START Data in this exercise

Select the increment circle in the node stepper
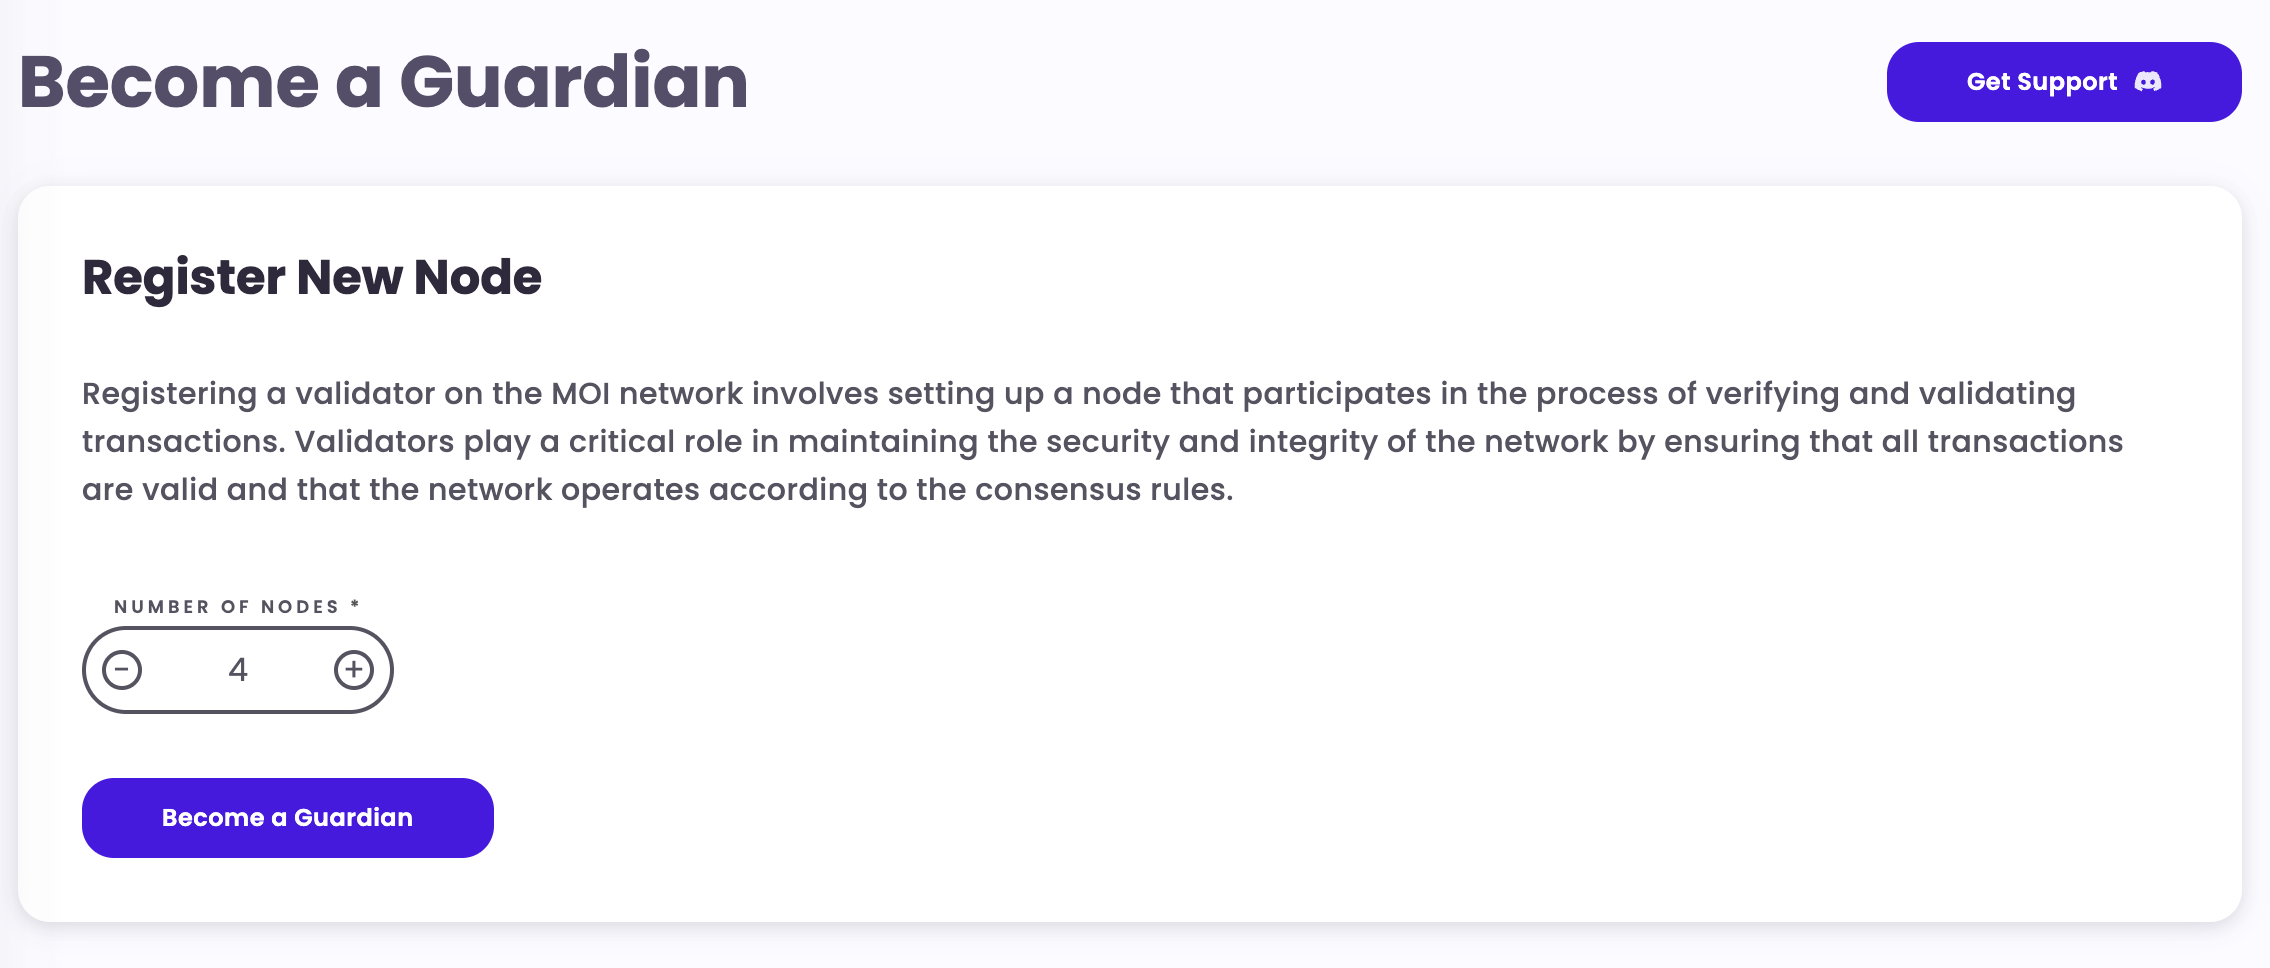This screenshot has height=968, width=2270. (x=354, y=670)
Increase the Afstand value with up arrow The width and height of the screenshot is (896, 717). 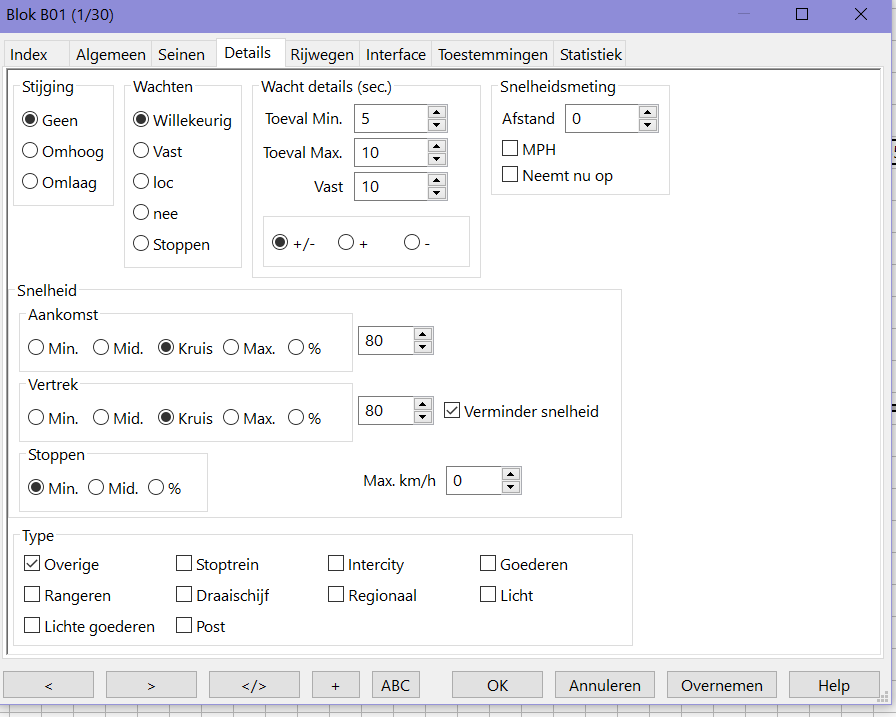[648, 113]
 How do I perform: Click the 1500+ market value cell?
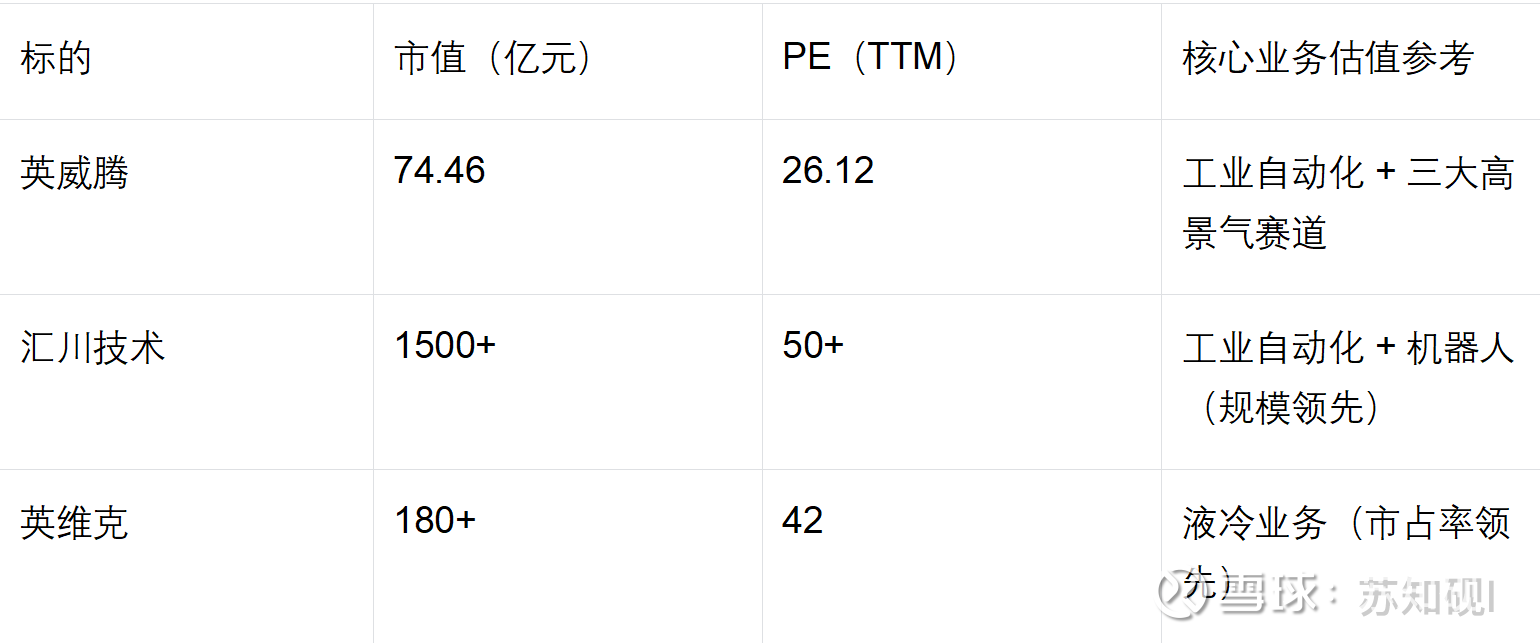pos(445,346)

END Data in this exercise

**Activity**
From the line containing "How do I perform: Click" to the last line of the records, inclusive, output the lines exactly as written and nothing else; leave out the pictures.

**Response for this exercise**
 How do I perform: Click the 1500+ market value cell?
pos(445,346)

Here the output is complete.